President Uhuru Kenyatta on Tuesday assented to three key bills including Energy Bill 2017, which establishes three national entities to manage and regulate Kenya's energy resources.
The law establishes the Energy and Petroleum Regulatory Authority, the Rural Electrification and Renewable Energy Corporation and the Nuclear Power and Energy Agency.
The Energy and Petroleum Regulatory Authority will regulate generation, importation, exportation, transmission, distribution, supply and use of electrical energy with the exception of the licensing of nuclear facilities.
It will also regulate importation, refining, exportation, transportation, storage and sale of petroleum and petroleum products with the exception of crude oil, as well as manage production, conversion, distribution, supply, marketing and use of renewable energy.
The Rural Electrification and Renewable Energy Corporation will undertake tasks including overseeing the implementation of the Rural Electrification Programme, managing the Rural Electrification Programme Fund and sourcing for additional funds for the programme and renewable energy.
The Nuclear Power and Energy Agency will propose policies and legislation for the successful implementation of a nuclear power programme. It will also undertake extensive public education on Kenya’s nuclear power programme.

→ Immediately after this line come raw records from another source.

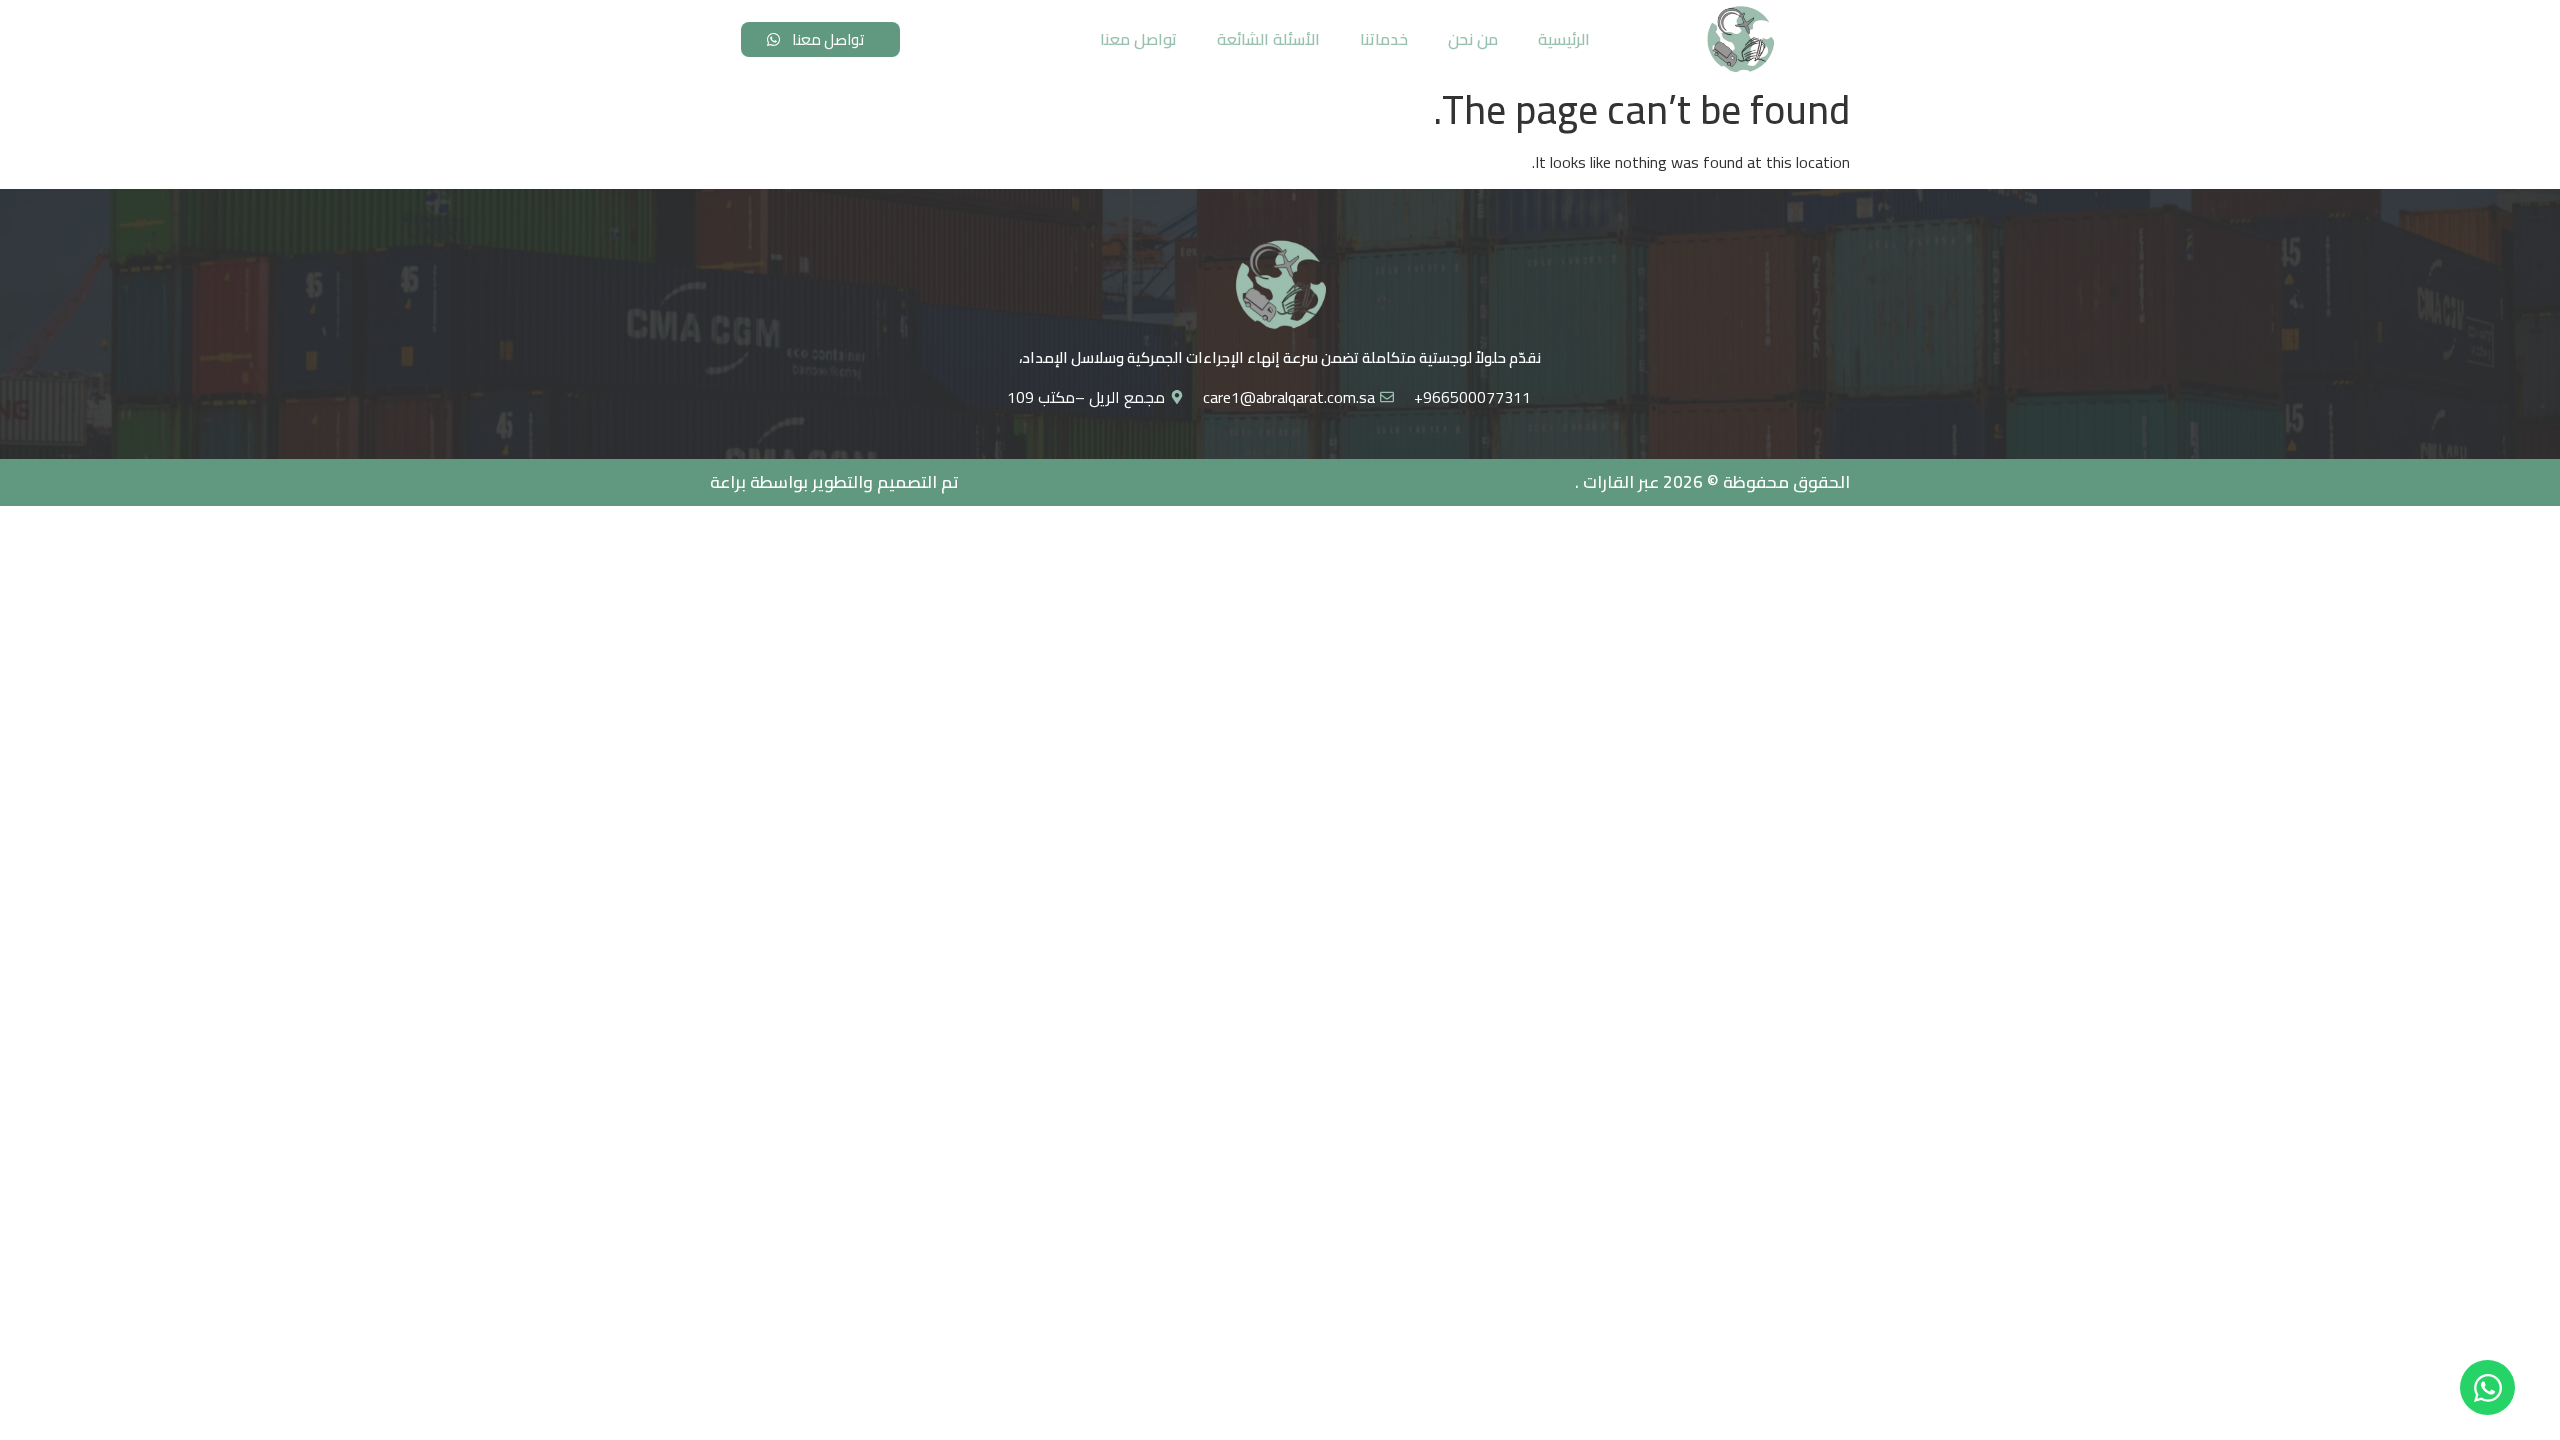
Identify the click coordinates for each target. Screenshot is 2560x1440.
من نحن (1473, 39)
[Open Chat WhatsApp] (2487, 1387)
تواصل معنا (1138, 39)
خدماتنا (1384, 39)
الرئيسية (1564, 39)
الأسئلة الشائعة (1268, 39)
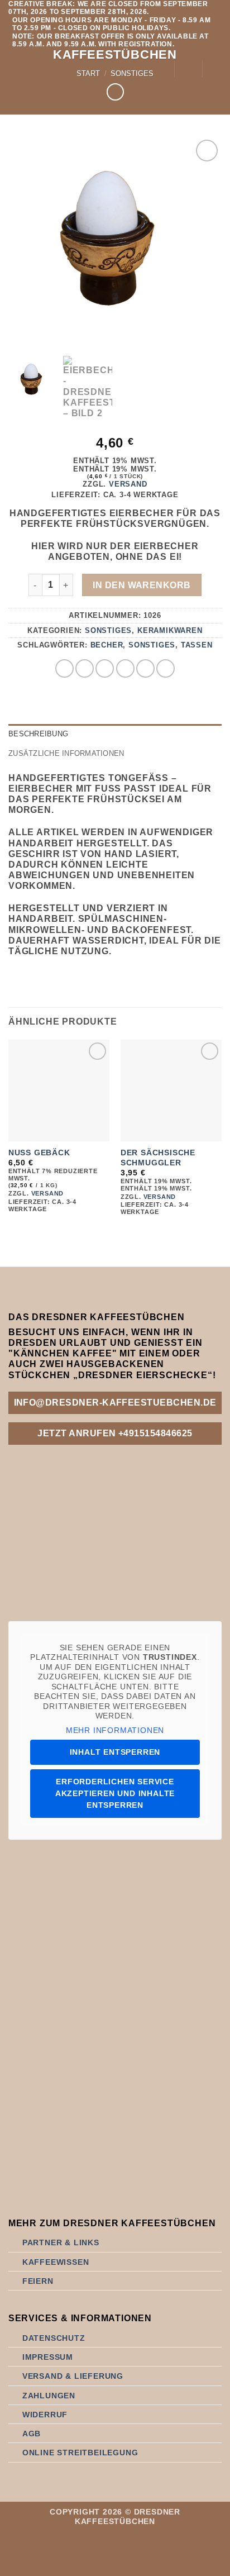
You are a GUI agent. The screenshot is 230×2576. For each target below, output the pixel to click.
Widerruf (45, 2414)
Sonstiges (108, 630)
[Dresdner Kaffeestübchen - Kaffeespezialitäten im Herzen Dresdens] (90, 68)
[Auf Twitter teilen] (104, 668)
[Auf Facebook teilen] (84, 668)
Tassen (197, 645)
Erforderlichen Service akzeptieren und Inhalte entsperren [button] (115, 1793)
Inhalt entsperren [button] (115, 1752)
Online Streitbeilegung (80, 2452)
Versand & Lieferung (72, 2376)
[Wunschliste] (188, 68)
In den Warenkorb (141, 585)
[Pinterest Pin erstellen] (145, 668)
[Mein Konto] (160, 68)
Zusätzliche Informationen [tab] (66, 753)
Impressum (47, 2357)
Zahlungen (48, 2395)
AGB (31, 2433)
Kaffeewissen (55, 2262)
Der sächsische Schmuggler (158, 1158)
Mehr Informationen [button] (115, 1730)
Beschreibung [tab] (38, 734)
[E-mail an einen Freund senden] (125, 668)
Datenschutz (53, 2338)
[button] (15, 68)
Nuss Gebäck (39, 1153)
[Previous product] (115, 92)
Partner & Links (60, 2242)
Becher (106, 645)
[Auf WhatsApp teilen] (64, 668)
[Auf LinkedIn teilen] (165, 668)
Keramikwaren (170, 630)
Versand (128, 484)
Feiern (38, 2281)
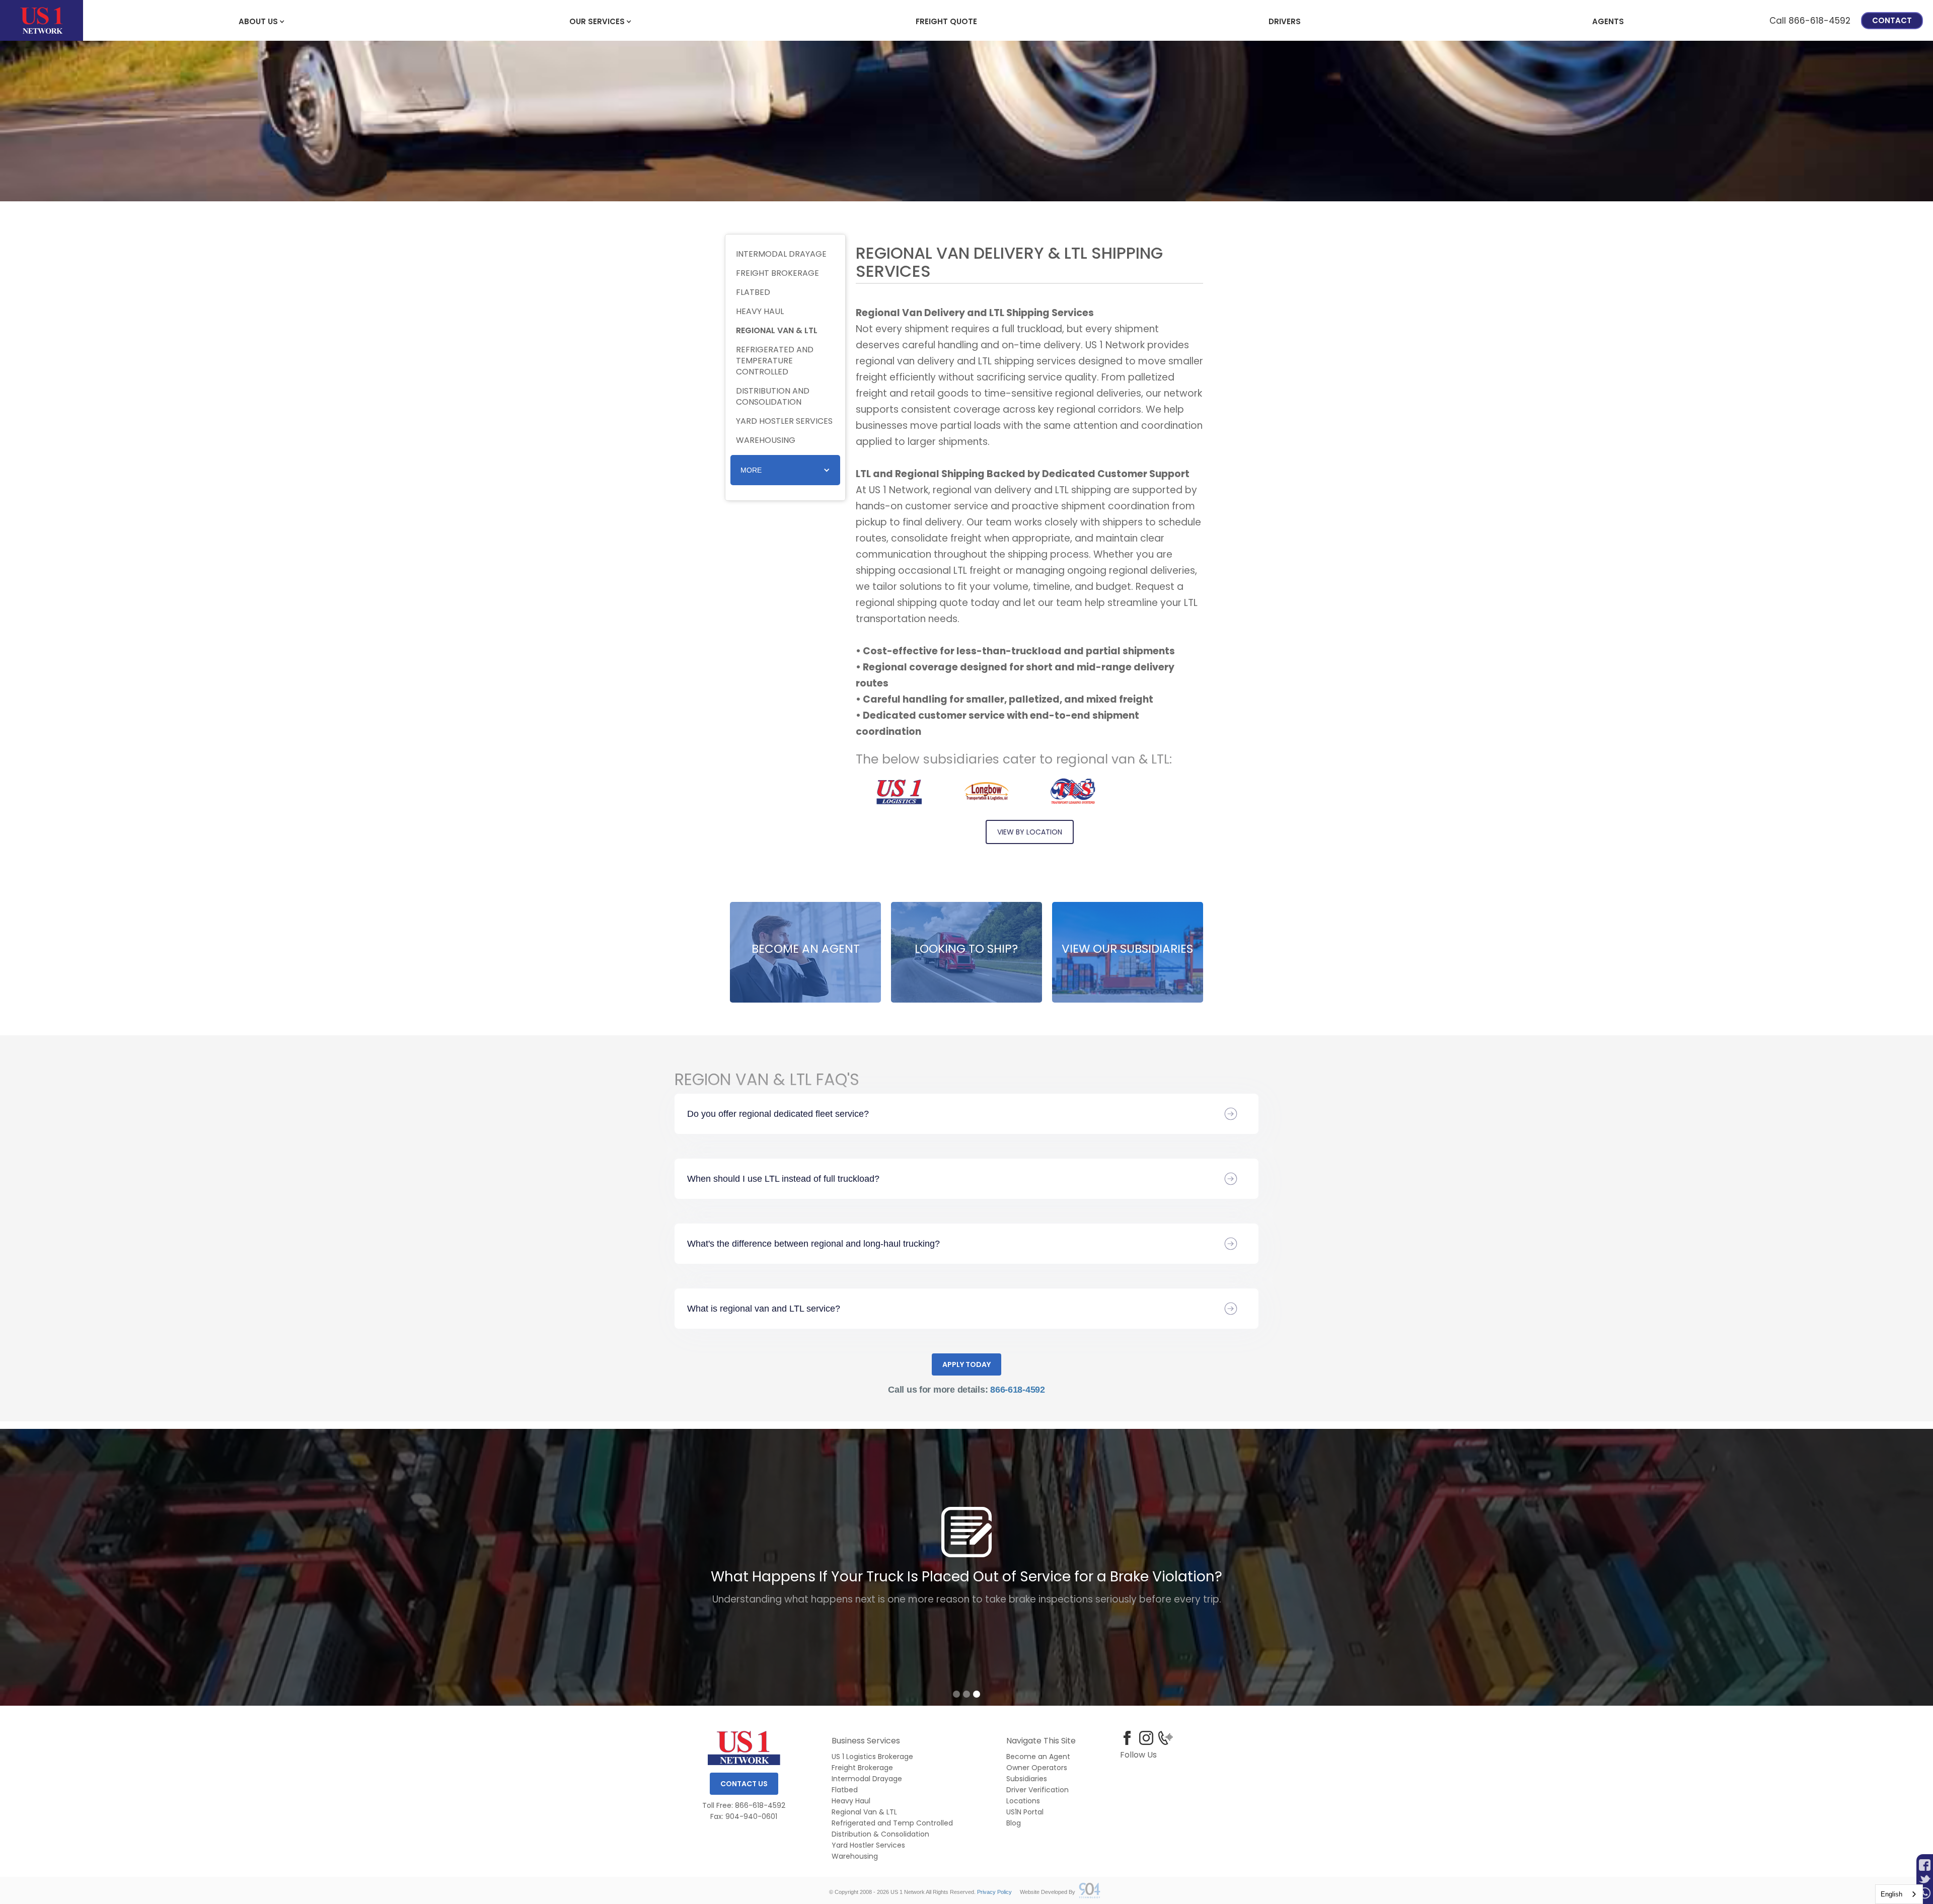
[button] (258, 21)
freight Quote (946, 21)
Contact (1892, 20)
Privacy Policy (994, 1892)
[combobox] (1899, 1894)
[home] (41, 20)
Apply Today (966, 1364)
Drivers (1285, 21)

At State House in Nairobi, President Kenyatta also assented to Urban Areas and Cities (Amendment) Bill 2017 and Petroleum Bill 2017.
The petroleum law will provide a framework for contracting, exploring, developing and producing the commodity.
It will also be used to create a national policy for operations and as a reference point in the establishment of petroleum institutions.
Under the new law, the national government, county governments and communities will receive a fair share of the revenue from petroleum operations.
Counties will receive 20 percent of the national government’s share while communities will get five percent of the same share.
Parliament is tasked with reviewing the percentages within 10 years, while considering any necessary adjustments.
While signing the Urban Areas and Cities Amendment Bill, President Kenyatta commended the Senate for speedily passing laws for quality service delivery through the devolved units.
The new law will enable county governments to review the criteria for classifying an area as a city, municipality, town or market centre.
Under the law, the population for a city has been reduced by half, from 500,000 to 250,000. The law permits a county to declare an urban area a municipality if it has a resident population of at least 50,000.
An area will be declared a town if it has a population of at least 10,000 residents while a market centre will require a population of at least 2,000.
The law proposes the establishment of boards to govern and manage cities and municipalities, and details the requirements of appointment to manage the boards.
President Kenyatta signed the bills in the presence of National Assembly Speaker Justin Muturi, the Senate's Kenneth Lusaka, majority leaders Aden Duale (National Assembly) and Kipchumba Murkomen (Senate), Siaya Senator James Orengo and clerks Michael Sialai (National Assembly) and Jeremiah Nyegenye (Senate).